Source passage:

I’ve never been particularly good at getting these finished on time, but I don’t think that devalues the exercise. In fact, in some ways I find it easier to look back on the past year once we’ve had some time to settle into the new one. Most people seem to be able to state whether twenty-seventeen was good or bad, but mine doesn’t fit into those kind of categories. It was pretty mixed, with some phenomenal highs and some tricky lows. As a result, I’ve been trying to figure out how to go about measuring the last twelve months.
One of the reasons this post is late is because I don’t know how to write these book-ending sections. The year itself is easy to measure through the moments I’ve illustrated below: my journeys to Budapest and California; the start of my third year at university; the student paper editions; the books and the essays; the meanders through my favourite places in the country. But summing up those things into something concise is anything but simple. I think I’ve laughed more this year than I can ever remember, but the last twelve months have been full of challenges, and the causes of both of those things converge surprisingly often; twenty-seventeen was simultaneously “good” and “bad”, whatever that’s supposed to mean.
Maybe that’s just it, though: the fun parts don’t run parallel with the difficult parts – instead, they’re often one and the same, or connected in some way. And maybe twenty-seventeen is hard to pin down because the year’s process was one of learning to find the fun in the challenge, or the positive in the outcome. It wasn’t just good and bad at the same time; it was good in part because of the bad. And the moments that were hard to weather were all the more worth it, and all the more important, as a result.

Source information:
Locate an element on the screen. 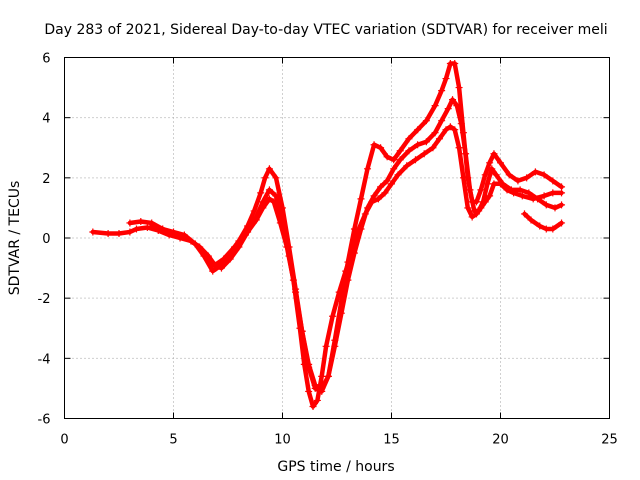 Image resolution: width=640 pixels, height=480 pixels. x-tick-label: 0 is located at coordinates (64, 440).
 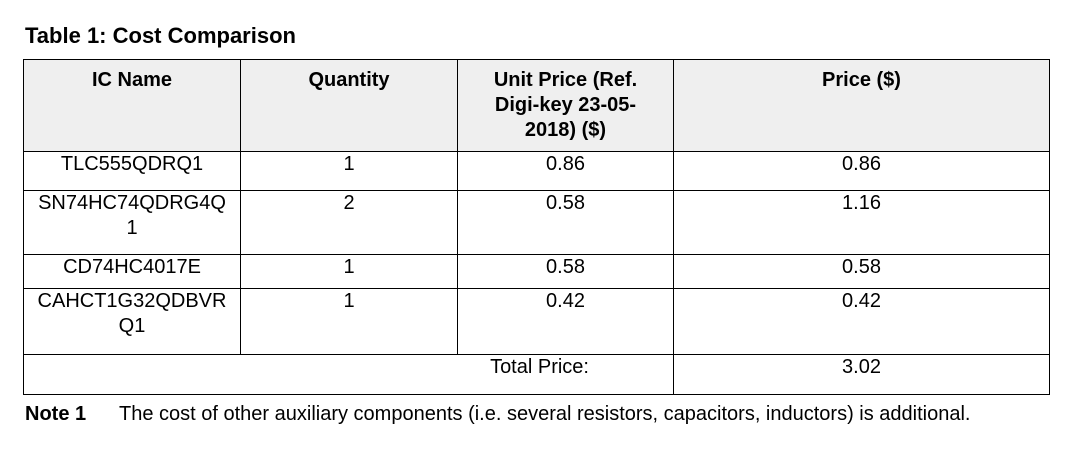 I want to click on cell-unit-price: 0.86, so click(x=566, y=171).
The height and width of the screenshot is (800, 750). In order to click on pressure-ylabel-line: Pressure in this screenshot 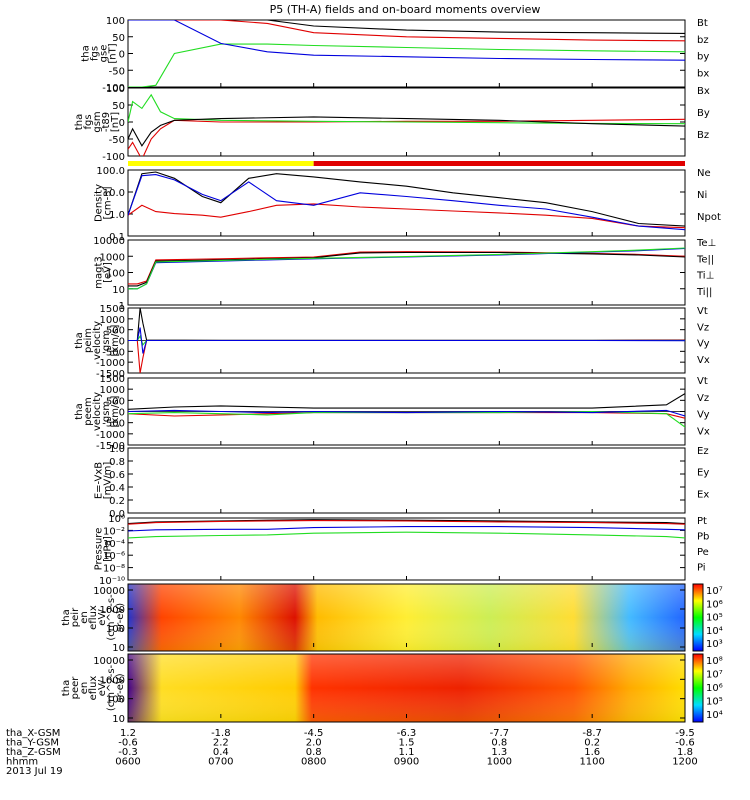, I will do `click(100, 550)`.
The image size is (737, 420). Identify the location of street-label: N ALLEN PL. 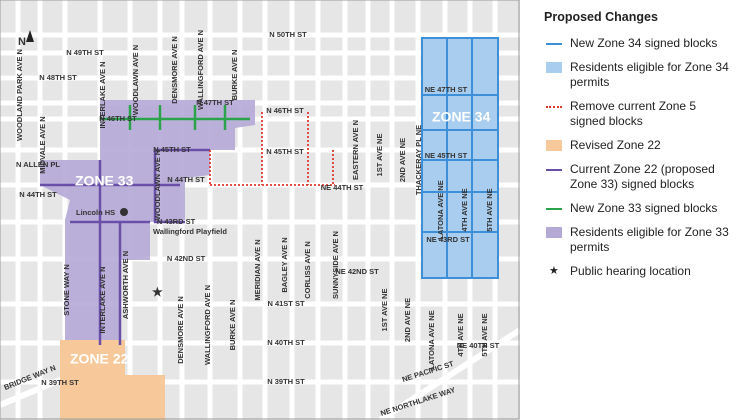
(38, 164).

Exercise 1:
List the moments that the year-in-review passage names as ways of measuring the year.
Exercise 2:
In the year-in-review passage, what does the writer say they did more this year than they can ever remember?
Exercise 3:
Continue the year-in-review passage from the point where it stops.
The entries were drawn from a different source than the passage.

Your response 1:
- The journeys to Budapest and California
- The start of the writer's third year at university
- The student paper editions
- The books and the essays
- The meanders through favourite places in the country

Your response 2:
They laughed.

Your response 3:
On New Year’s Day we go to watch Moana. We might all be in our twenties, but this film will come to represent something important and special to my sister and me. After our annual Twelfth Night celebrations I make my way back to York and work overnight on an essay due the next day focused on the single word as. Most mornings I walk to the gym, frost crackling underfoot in time to the heavy basslines in my ears. Jess, Becca and I watch a livestream of the RSC’s Tempest in town, and we see our first snowfall in York. There’s a week of incessant fog, and not just outside; a slight, inexplicable sadness settles in me for a short time, but now I know it will pass. I counteract it with work, watching post-war Italian films for my favourite module of the year, and by taking walks around the city on Sundays. At the art gallery on Residents’ Weekend I find out I can get a York Museums Trust card for free as a student which lets me explore some of the city’s best venues at no cost, so I meander through the collection every few weeks, finding and returning to my favourites.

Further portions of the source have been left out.